Wednesday, September 2, 2009

Review: Aleks (a revisit)

Those of you that followed my reviews last year may recall my review on Aleks, a web-based service that utilizes artificial intelligence for comprehensive math instruction for grades 3-12. . Aleks wasn't new to our family at the time; we've used it as a supplement in the past. Still, it was nice to revisit the program for the review. You can read last year's review here.

I've been asked to revisit Aleks once again as part of the 2009-2010 TOS Crew. Specifically, I was to take a look at some changes made to the Master Account features based on customer feedback.

One of the positives of using Aleks is that students have the opportunity to independently learn mathematics. In the past, the overseeing parent or teacher had access to progress reports or could visually view progress on a pie chart, a unique feature of Aleks. Parents could also request an assessment test at any time and reassess the students placement. All of these features are still available. However, two new features have been added to assist parents and teachers in utilizing this program even more, while still maintaining independent learning.

The first is the attendance record. Rather than a running total of weekly time spent and items learned per hour, parents can now view daily records. A click of a button give a daily breakdown of how long the student logged in, how many topics were attempted and how many topics were mastered during that time. At a glance, it can quickly be determined if little Johnny is moving through the material, stuck on a concept or is perhaps sneaking time IMing friends or playing World of Warcraft rather than mastering new topics while still logged in to Aleks. Not that any of us have disobedient children(!), but extra accountability is always a good thing.
The other added feature is the ability to set up quizzes for your student. Different from the random or requested assessments, which can be quite lengthy, parents have more control over the quiz length and content. Parents can select content and number of questions to appear on the quiz.

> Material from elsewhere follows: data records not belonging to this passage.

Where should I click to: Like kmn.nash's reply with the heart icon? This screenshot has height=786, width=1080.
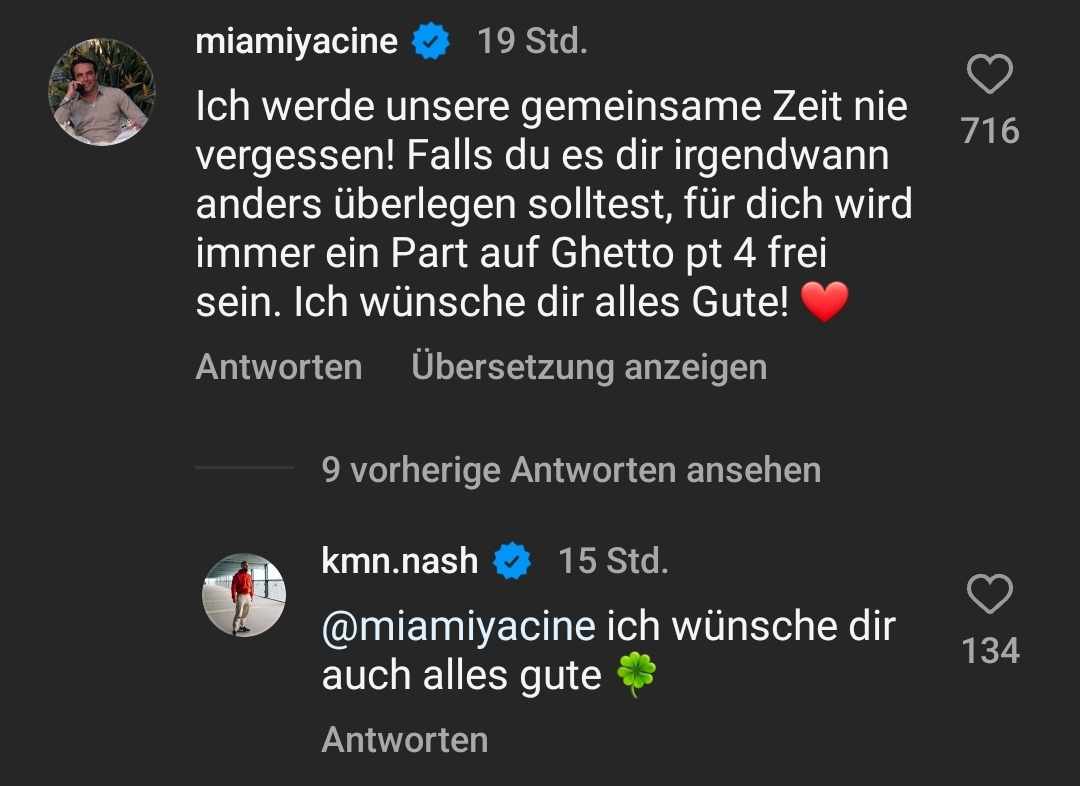990,596
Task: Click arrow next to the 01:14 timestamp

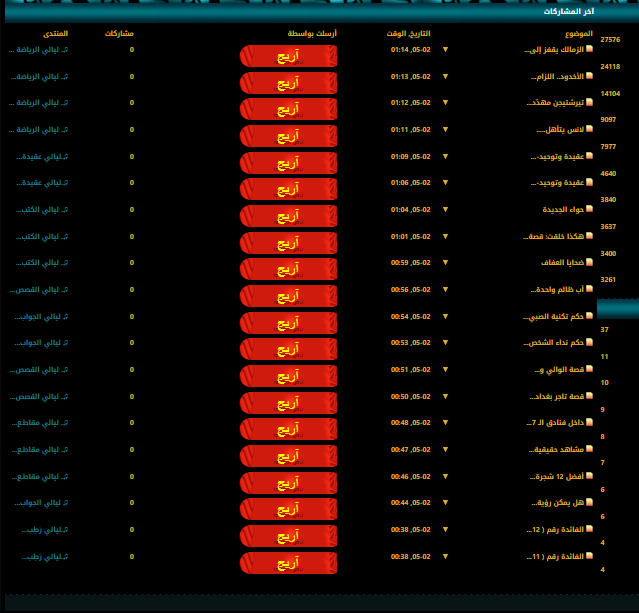Action: (x=446, y=49)
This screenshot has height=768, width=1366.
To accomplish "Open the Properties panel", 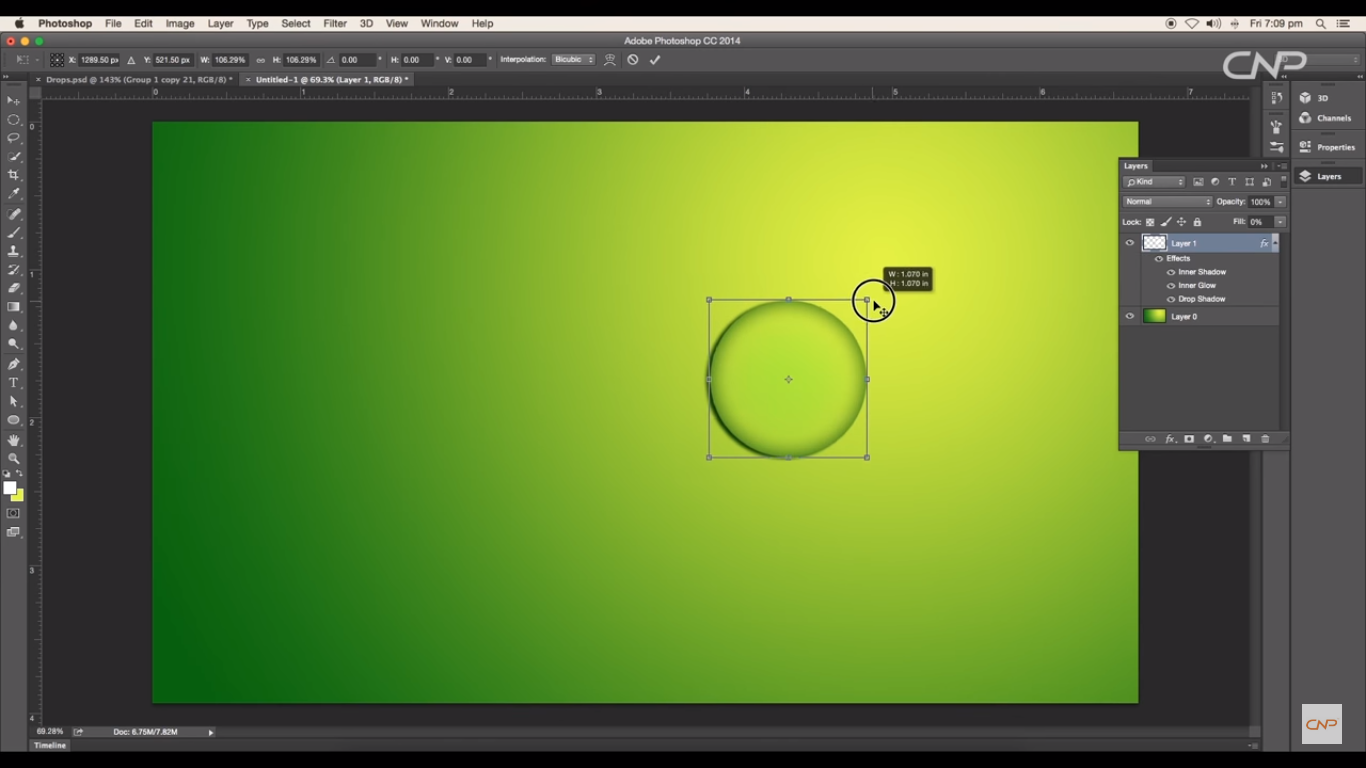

Once the student takes the quiz, parents can view results and even create a printable report of the quiz questions and answers. Click here for a sample printable quiz report. Below is how the results page appears.

I'm always impressed with companies that not only take the time to talk and get feedback from users, but who actually listen and implement changes to their product as a result. The new attendance and quiz features are nice additions to the program and help busy homeschooling parents to get the most out of the program.

A subscription to ALEKS is
  • $19.95 per student, per month, or

  • $99.95 every 6 months, or

  • $179.95 every 12 months.
Visit the Aleks website to find out more. There is a free 48-hour trial on the website, but Aleks has a special offer to new users for an extended trial. Click below to find out more.

Visit ALEKS for 1-Month Trial

Also be sure to read the full reviews of the new 2009-2010 Crew members who are giving Aleks a try in their homeschool for the first time at the TOS Crew official blog.

Disclaimer: This review was provided as a result in my participation in The Old Schoolhouse Magazine Crew, a team of 100+ homeschooling parents. While the product was provided at no expense to me in order to provide this review, I have not received any other compensation. Furthermore, receipt of the product does not guarantee a positive review. I strive to give a balanced overview of each product, detailing my opinion of both pros and cons and how the product worked for my family. What works for one family may not work for another. I encourage you to read reviews of other Crew members and research sufficiently to determine if any product will be a benefit to your homeschool.